## Work instruction
Images do not belong in the copy. Retype all the entries below exactly.

(Available data begins)

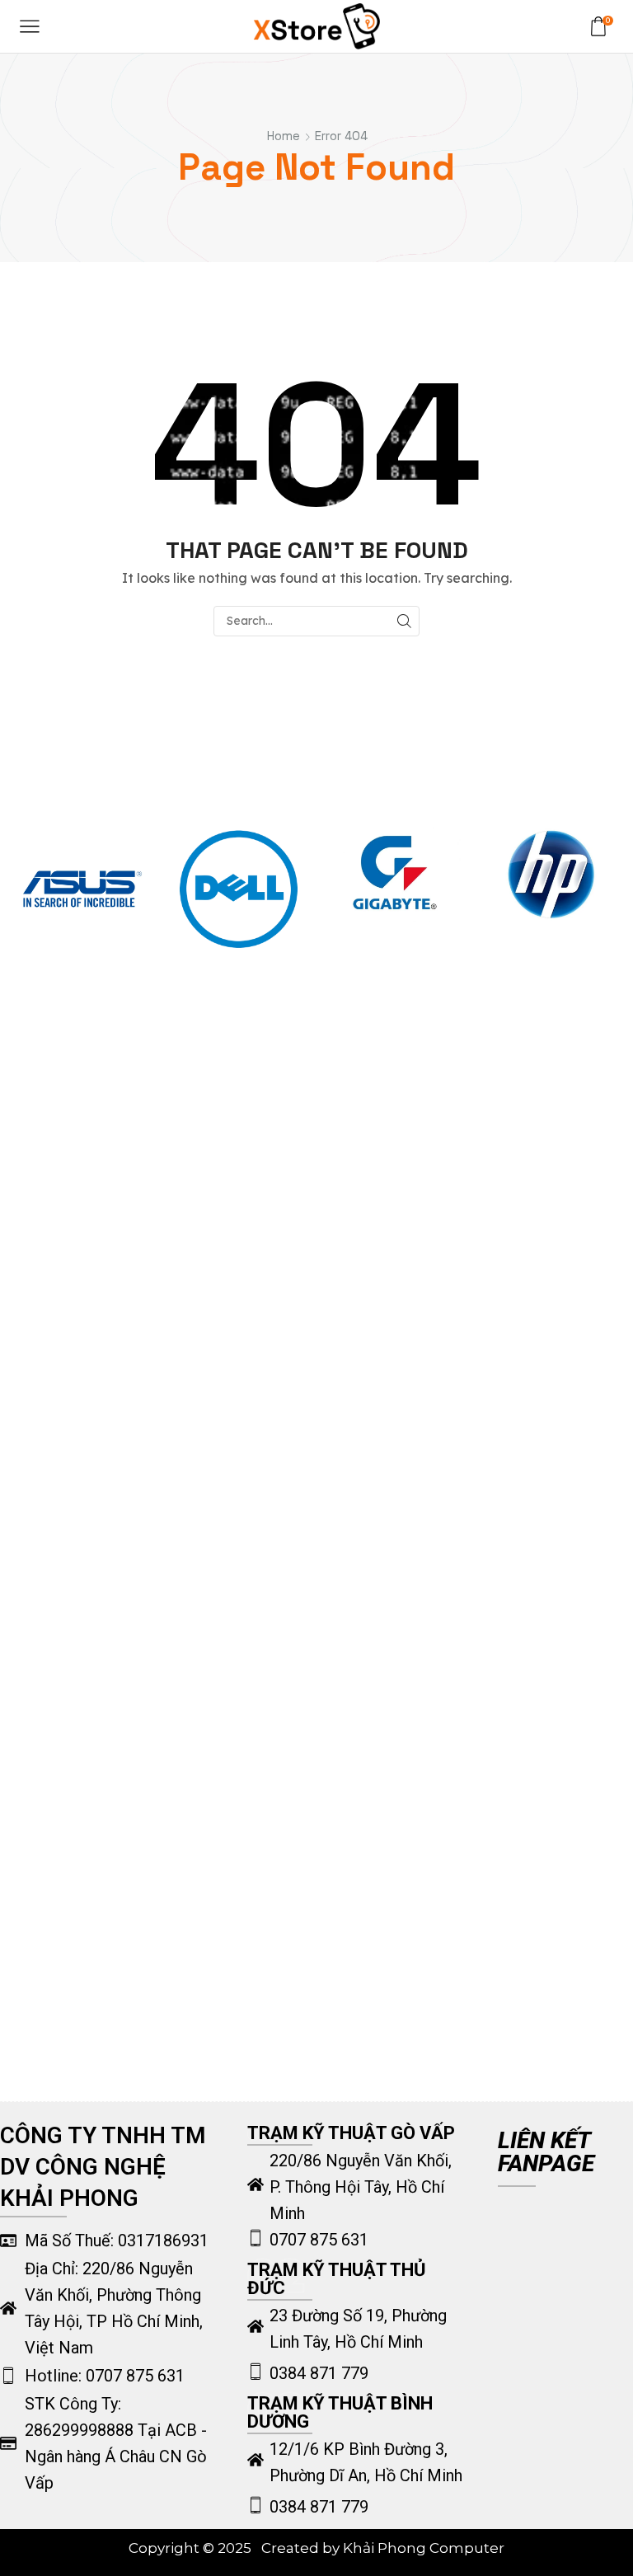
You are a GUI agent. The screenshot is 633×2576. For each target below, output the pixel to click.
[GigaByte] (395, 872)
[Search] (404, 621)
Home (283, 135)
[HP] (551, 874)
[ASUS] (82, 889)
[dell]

(Available data ends)

## Exercise result
You are a GUI agent. The screenshot is 633×2576. For each target below, output the pixel to click.
[GigaByte] (395, 872)
[Search] (404, 621)
Home (283, 135)
[HP] (551, 874)
[ASUS] (82, 889)
[dell]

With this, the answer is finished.